As petrol hit £2.02 per litre at the Washington services on the A1 near Gateshead, drivers reacted with dismay. “I’d sooner abandon my car and walk the A1,” one driver wrote on Twitter on Tuesday. Another branded the move “disgusting”.
Less than 48 hours later, the RAC marked a “truly dark day” as the average petrol price across the UK approached similar levels: As of Thursday, petrol costs £1.82 per litre, while diesel is at £1.88.
It takes the cost of filling a 55-litre family car with petrol above £100 (£100.27) for the first time, while a full diesel tank costs £103.43. RAC spokesman Simon Williams says it is a “thoroughly depressing threshold” as households struggle with the deepest cost of living squeeze in a generation.

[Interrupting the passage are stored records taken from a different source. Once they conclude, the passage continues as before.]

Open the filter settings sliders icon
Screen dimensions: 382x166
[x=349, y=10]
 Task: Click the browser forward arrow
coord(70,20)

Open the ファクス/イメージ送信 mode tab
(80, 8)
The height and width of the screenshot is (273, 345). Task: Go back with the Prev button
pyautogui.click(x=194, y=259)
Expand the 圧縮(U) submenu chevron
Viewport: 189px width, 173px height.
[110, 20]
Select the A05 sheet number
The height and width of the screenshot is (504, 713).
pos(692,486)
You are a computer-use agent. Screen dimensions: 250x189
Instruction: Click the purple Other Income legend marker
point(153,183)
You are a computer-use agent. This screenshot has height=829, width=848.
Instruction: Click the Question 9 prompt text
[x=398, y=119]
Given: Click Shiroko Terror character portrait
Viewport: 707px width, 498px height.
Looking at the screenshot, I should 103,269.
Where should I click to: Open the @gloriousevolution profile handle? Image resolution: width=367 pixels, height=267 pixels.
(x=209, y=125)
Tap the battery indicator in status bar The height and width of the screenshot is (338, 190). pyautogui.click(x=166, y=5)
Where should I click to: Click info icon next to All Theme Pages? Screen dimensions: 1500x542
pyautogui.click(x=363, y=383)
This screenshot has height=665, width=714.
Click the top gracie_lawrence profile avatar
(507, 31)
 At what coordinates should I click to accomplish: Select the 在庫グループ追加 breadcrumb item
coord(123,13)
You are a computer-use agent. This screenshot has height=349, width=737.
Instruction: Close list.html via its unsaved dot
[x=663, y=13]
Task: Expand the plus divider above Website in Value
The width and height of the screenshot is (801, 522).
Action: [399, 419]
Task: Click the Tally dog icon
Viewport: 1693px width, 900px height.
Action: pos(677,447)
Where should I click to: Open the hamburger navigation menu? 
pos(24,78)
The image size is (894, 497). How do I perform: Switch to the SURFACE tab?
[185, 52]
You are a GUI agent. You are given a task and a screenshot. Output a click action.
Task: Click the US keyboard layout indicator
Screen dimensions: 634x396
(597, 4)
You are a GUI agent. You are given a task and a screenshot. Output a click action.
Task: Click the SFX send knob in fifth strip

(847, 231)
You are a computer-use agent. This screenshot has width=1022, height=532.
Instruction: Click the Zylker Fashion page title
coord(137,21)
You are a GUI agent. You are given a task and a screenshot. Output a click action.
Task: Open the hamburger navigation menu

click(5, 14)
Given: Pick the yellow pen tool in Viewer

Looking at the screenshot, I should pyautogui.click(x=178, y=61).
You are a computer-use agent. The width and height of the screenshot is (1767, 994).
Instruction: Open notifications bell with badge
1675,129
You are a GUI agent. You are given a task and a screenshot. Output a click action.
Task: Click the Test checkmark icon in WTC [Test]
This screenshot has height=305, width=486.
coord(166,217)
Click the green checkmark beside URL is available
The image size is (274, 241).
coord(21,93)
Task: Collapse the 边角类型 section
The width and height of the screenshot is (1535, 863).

Petrol has risen 11pc in the last month and now costs 40pc more than this time last year, outpacing inflation fourfold, with significant local variation. The rally has triggered a blame game, with ministers accusing retailers of failing to pass on tax cuts, retailers accusing Government of taking too much tax, and even consumer groups at odds over how to respond.
With motoring groups warning the rally is unlikely to be over, tensions and calls for Rishi Sunak, the Chancellor, to give further help are growing by the day. But what is behind the prices motorists are paying, is anyone profiteering, and will the Government slash taxes?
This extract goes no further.